M. Night Shyamalan is back.
It’s weird to write that.
I’m sure it was weird to read that, but the auteur behind The Happening has given movie goers an exciting film that relied on artfully constructed tension as well as Shyamalan’s insatiable urge to “twist.” This is a return to the toolshed where Shyamalan built well oiled machines like The Sixth Sense and Unbreakable. With Split, Shyamalan gives the viewer a classic blend of subgenres, a captivity film like P2 and Saw blended with the tropes and trappings of scary religious cult movies like House of the Devil and Rosemary’s Baby. Rather than save his twist for the end, however, Shyamalan put his twist in the premise of film itself: the kidnapper, the cult, and the dark God are all played by one actor, and all hide in the mind of a man with Dissociative Identity Disorder.
The plot follows a group of three teens, Casey (played by The Witch’s Anna Taylor-Joy), Claire, and Marcia, who are kidnapped driving home from a birthday party. The kidnapper (played by James McAvoy) first seems to have sexual motivations, but after his efforts are undone by Casey’s quick thinking, he re-enters the room, wearing a dress, speaking differently, and lets the frightened teens know why they’ve been taken. They’re to be “sacred food” for someone, or some thing, called “The Beast.”
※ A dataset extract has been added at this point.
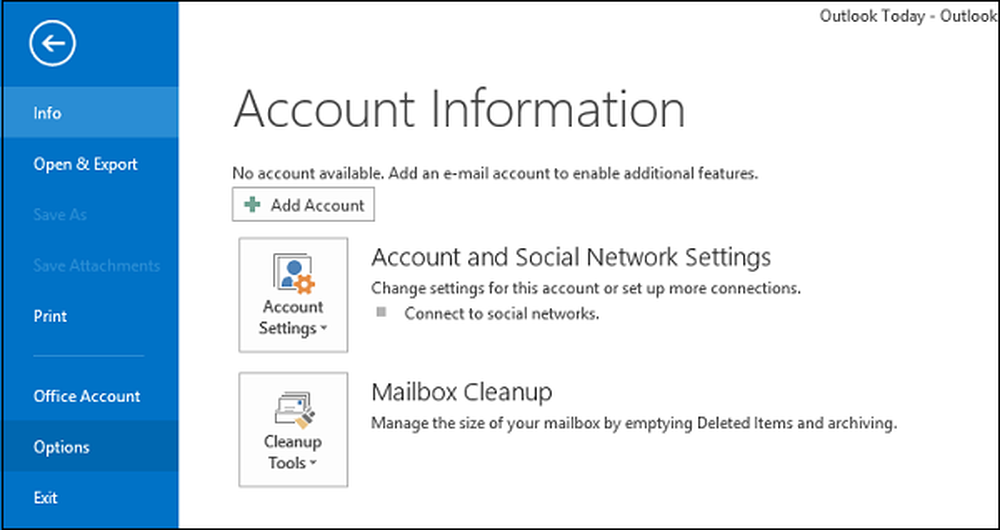Click Connect to social networks link
Viewport: 1000px width, 530px height.
pos(502,314)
Tension mounts as the film breaks into three stories, following the girls’ struggles to escape, the kidnappers’ therapy sessions, and flashes of Casey’s past. More and more of the kidnapper’s alternate personalities reveal themselves as the three girls seek escape. Dennis, the tidy and assertive identity that took the girls and tried to force them to dance for him, Patricia, the measured and devout follower of the Beast, and Hedwig, the nine-year-old child who loves Kanye West and mispronouncing the word “et cetera.” Finally, the therapist, Casey, and all of these personalities come to a conclusion with the force of a slingshot being pulled back for ninety minutes straight.
Shyamalan builds a world in Split where his heightened sense of character and dialogue makes sense. When I first heard the premise of the film I had my reservations about his centering a horror film around an actual mental illness. But, as with all things M. Night, assumptions are never safe. The film works with those expectations and pushes against them. Casey, as our main character, seems, initially, to operate with traditional wide-eyed terror and paralysis at everything, but is that so? Split certainly wants you, the viewer, to never truly trust what’s on screen, the way we can never really trust the many personalities of James McAvoy’s character. Everything, like Dissociative Identity Disorder itself, can change its perspective in an instant.
Of course, a movie like this would be lost without an actor who can convincingly convey these different identities (the character has twenty-three, not including the mysterious Beast). Thankfully, Shyamalan found James McAvoy. Previously known for his work as Charles Xavier in the First Class run of X-Men films and the gun play graphic-novel-on-screen Wanted, McAvoy wouldn’t seem like he’d be up to the challenge, but there’s a twist.
He is.
Boy is he ever. While not striving for realism, McAvoy understands the heightened “hyper-reality” of your average Shyamalan film. He plays “Patricia” like an austere nun from an exploitation film. He plays Dennis like a classic giallo black-gloved serial killer, and he plays Hedwig like a kid from Tim Burton’s Charlie and the Chocolate Factory. The kind of distinct melodramatic edge to each of McAvoy’s character speaks to a powerhouse performance so good you forget it’s happening. All of the many personalities on screen stop being an actor flexing his muscles like a bodybuilder and start being a chorus of dramatized voices roped into something not all of them believe. That’s the thing about McAvoy in this film, he doesn’t make you admire his acting. He doesn’t even make you pity his character. He makes you pity them. All of them.
Anna Taylor-Joy is not to be overlooked, however. While McAvoy puts on a genuine show, Taylor-Joy is the ground Shyamalan’s theatre is built on. The subtle ways that fear and resilience play on her face and in her performance make her one of the most relatable and engaging horror movie protagonists in a while. She calls to mind the classic horror performances from Jamie Lee-Curtis, Sissy Spacek, and Ashley Laurence, these bold Final Girls strapping entire films onto their backs and carrying them up mountains built on their ability to not just act scared, but human.
Split puts us back in the world peak Shyamalan, a man in love with telling us well-crafted, beautifully shot fables. Shyamalan is a modern day Aesop, telling us with The Village not to live in the past, telling us with Signs never to take anything for granted, telling us with Unbreakable that it is never too late to be a hero. For some time, he fell off the path, putting his morals ahead of his craft with the ecological and soporific The Happening and his unwatchable Avatar: The Last Airbender adaptation.
Now, it seems, the sun has set on all that nonsense, and the M. Night has begun once more with a movie about our assumptions, about fear, about pain, about victimhood, and about his ability to still make a damn good movie.